Justice Department’s Secret Subpoena of AP

One of the most troubling signs that the federal government had crossed a line was when the Justice Department informed the Associated Press that “it had secretly subpoenaed and seized all records for 20 AP telephone lines and switchboards for April and May of 2012,” writes Downie. The records were obtained of AP news bureau lines in New York, Washington, Hartford, Conn., and the press gallery of the U.S. House of Representatives.

The AP had run a story in May 2012 that divulged the covert operation of the CIA in Yemen, which had penetrated al-Qaeda in the Arabian Peninsula. Intelligence officials were very angry about this disclosure.

Even though only five AP reporters and an editor were involved in the Yemen story, a wide net was cast. AP President Gary Pruitt was outraged that records of thousands of newsgathering phone calls were seized of more than 100 AP journalists using newsroom, home, and mobile phones.

Another instance discussed widely is that of the secret seizure of telephone and e-mail records of Fox News reporter, James Rosen. In 2009, he interviewed Stephen Jin-Woo Kim who was later indicted for espionage.

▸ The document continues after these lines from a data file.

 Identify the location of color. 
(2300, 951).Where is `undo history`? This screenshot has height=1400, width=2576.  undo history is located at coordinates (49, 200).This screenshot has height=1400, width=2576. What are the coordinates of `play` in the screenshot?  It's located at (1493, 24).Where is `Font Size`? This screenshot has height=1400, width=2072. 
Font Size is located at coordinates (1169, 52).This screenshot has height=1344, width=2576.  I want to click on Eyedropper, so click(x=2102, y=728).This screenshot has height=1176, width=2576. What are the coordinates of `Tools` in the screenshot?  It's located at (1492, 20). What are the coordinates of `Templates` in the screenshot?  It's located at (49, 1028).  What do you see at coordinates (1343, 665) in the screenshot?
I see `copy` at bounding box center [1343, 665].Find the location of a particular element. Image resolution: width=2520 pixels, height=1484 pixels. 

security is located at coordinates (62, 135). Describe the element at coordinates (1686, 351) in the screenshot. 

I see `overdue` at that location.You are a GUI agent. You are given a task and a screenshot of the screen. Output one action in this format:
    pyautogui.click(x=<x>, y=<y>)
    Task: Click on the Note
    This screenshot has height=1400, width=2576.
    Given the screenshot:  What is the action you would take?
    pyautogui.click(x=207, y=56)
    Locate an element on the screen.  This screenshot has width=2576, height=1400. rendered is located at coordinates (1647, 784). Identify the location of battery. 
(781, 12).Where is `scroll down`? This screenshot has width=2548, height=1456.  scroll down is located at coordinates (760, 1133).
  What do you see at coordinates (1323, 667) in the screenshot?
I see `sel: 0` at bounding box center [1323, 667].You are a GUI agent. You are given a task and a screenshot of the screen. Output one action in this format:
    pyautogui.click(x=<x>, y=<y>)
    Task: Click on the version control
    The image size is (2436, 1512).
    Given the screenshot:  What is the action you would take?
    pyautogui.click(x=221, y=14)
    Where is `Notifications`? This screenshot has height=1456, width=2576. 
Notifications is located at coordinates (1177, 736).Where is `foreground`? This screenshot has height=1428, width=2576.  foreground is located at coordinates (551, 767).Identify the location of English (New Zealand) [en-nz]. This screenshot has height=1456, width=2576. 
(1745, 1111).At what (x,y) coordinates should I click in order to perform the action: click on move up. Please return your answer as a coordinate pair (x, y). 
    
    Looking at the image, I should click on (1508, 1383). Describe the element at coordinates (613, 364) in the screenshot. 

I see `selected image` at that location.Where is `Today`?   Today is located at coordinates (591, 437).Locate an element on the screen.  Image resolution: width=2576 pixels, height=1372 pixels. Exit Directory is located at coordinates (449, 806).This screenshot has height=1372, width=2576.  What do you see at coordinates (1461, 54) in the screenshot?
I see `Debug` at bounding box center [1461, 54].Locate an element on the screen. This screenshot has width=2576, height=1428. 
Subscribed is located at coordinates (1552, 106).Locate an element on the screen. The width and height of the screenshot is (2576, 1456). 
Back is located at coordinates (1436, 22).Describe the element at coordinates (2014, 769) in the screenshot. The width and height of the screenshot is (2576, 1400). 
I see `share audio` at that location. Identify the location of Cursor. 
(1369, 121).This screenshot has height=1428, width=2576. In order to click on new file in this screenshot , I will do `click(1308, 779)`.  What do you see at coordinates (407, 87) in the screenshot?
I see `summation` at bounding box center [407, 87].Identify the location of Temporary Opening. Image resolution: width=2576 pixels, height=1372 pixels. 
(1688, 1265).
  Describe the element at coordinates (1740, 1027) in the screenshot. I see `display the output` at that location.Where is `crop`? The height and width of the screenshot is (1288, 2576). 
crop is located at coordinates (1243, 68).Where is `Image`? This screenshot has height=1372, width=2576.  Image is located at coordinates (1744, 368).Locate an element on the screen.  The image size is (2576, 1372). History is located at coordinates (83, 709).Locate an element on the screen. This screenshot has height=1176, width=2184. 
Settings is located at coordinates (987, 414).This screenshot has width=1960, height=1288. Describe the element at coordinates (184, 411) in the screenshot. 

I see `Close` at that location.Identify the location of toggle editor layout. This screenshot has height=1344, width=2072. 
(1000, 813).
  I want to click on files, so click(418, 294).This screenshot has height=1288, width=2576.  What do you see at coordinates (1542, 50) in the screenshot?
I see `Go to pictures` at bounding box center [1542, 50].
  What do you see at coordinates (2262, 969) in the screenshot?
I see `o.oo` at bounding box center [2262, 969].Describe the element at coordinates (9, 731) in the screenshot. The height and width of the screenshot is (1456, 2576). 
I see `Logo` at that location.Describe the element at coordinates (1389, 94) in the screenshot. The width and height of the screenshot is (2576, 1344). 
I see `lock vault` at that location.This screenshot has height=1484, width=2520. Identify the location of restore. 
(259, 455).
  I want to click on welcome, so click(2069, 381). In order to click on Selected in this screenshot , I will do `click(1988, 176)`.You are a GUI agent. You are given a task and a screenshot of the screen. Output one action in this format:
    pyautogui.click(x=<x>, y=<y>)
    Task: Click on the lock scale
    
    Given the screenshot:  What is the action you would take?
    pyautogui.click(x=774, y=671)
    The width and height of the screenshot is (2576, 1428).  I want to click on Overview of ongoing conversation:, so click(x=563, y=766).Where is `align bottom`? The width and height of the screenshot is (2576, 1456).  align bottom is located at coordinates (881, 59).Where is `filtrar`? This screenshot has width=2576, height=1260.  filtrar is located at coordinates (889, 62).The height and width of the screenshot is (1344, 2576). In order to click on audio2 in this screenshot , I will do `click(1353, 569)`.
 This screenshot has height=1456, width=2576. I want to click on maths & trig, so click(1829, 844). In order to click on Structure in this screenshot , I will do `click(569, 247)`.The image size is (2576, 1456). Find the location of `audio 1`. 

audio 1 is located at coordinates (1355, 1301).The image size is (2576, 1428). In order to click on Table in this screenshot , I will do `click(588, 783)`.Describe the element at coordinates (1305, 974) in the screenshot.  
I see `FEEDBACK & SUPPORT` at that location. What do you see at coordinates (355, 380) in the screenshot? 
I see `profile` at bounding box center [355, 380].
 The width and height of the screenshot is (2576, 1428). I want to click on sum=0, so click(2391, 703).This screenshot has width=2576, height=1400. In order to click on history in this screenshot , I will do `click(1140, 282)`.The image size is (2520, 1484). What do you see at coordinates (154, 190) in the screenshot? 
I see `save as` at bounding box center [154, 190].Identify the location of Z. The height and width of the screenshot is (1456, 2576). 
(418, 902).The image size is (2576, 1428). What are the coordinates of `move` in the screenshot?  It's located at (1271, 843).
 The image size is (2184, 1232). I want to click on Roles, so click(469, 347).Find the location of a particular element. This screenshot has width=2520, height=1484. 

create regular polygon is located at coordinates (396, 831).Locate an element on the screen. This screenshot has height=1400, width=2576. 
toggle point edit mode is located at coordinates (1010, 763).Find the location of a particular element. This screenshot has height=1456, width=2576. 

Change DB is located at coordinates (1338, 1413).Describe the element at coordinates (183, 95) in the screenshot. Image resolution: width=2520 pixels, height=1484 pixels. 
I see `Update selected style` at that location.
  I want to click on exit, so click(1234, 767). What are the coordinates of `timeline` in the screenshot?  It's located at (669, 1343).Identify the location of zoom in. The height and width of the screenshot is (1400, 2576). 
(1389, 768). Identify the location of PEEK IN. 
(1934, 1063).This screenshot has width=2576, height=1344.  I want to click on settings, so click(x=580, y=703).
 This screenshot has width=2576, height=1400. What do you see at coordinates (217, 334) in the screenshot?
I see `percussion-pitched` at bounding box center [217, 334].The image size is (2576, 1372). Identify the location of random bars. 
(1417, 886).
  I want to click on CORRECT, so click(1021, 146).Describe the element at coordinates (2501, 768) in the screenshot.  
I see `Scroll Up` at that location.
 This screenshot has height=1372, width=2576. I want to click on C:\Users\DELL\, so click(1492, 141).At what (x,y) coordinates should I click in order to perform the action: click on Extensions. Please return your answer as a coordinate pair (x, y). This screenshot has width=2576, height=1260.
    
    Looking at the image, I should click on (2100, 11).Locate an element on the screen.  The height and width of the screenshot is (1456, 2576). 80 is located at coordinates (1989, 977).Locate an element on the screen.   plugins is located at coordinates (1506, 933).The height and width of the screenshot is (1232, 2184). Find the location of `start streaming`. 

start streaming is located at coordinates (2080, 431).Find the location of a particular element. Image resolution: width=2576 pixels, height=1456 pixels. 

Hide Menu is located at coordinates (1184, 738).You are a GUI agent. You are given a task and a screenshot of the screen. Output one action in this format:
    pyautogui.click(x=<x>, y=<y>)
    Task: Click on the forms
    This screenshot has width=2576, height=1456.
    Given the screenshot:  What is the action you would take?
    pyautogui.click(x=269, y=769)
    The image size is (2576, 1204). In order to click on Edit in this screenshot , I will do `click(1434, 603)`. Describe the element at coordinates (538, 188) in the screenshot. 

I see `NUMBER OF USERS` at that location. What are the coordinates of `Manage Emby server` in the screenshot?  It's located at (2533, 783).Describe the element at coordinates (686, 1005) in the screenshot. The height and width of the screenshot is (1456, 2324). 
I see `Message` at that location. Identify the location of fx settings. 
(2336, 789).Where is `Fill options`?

Downie referred to an FBI affidavit which asserted that Rosen had violated the Espionage Act in seeking and accepting information from Kim as if he were an accomplice, something which was quite disturbing for journalists and news organizations.

A secret subpoena was approved by Attorney General Eric Holder in May 2010. Three years later it was learned that Justice went back to court repeatedly “to avoid notifying Rosen and Fox News about the subpoenas in an apparent effort to monitor Rosen’s e-mail for other contacts with government officials. It amounted to an open-ended government surveillance of a reporter’s communications,” states Downie.
Striking a Balance

Strictly speaking, reporters don’t have special privileges different from ordinary citizens regarding awareness of criminal activity. While some states have shield laws, there is as yet no federal shield law for journalists, although there are proposed bills in both houses of the Congress. Nonetheless, an understanding has arisen between law enforcement and journalists that allow reporters to protect the identities of their sources when it “outweighs the government’s need for the reporters’ testimony to establish its case,” writes Downie.

It’s understood that journalists serve the public good by disclosing information that the government would rather keep hidden—not only exposing “waste, fraud, and abuse”—but also questionable policies and actions that the American people should know about, such as actions that are illegal or unconstitutional.

The role of the free press in a democracy is to hold our government officials accountable and often this cannot be done by reports from the press without confidential sources.

In cases where there is a conflict between a newspaper about to publish a damaging story and government officials, discussions are held and a proper balance is struck. It’s decided how best to publish the story “without causing unnecessary harm,” writes Downie based on when he was at the Washington Post.

For several decades, the Justice guidelines prescribed that issuing subpoenas was a last resort in a federal investigation. It was drawn up narrowly and news organizations were given timely notice to negotiate with Justice. Clearly, the Justice Department’s secret subpoena of thousands of AP journalists’ phone calls indicates that this policy is not being followed very closely.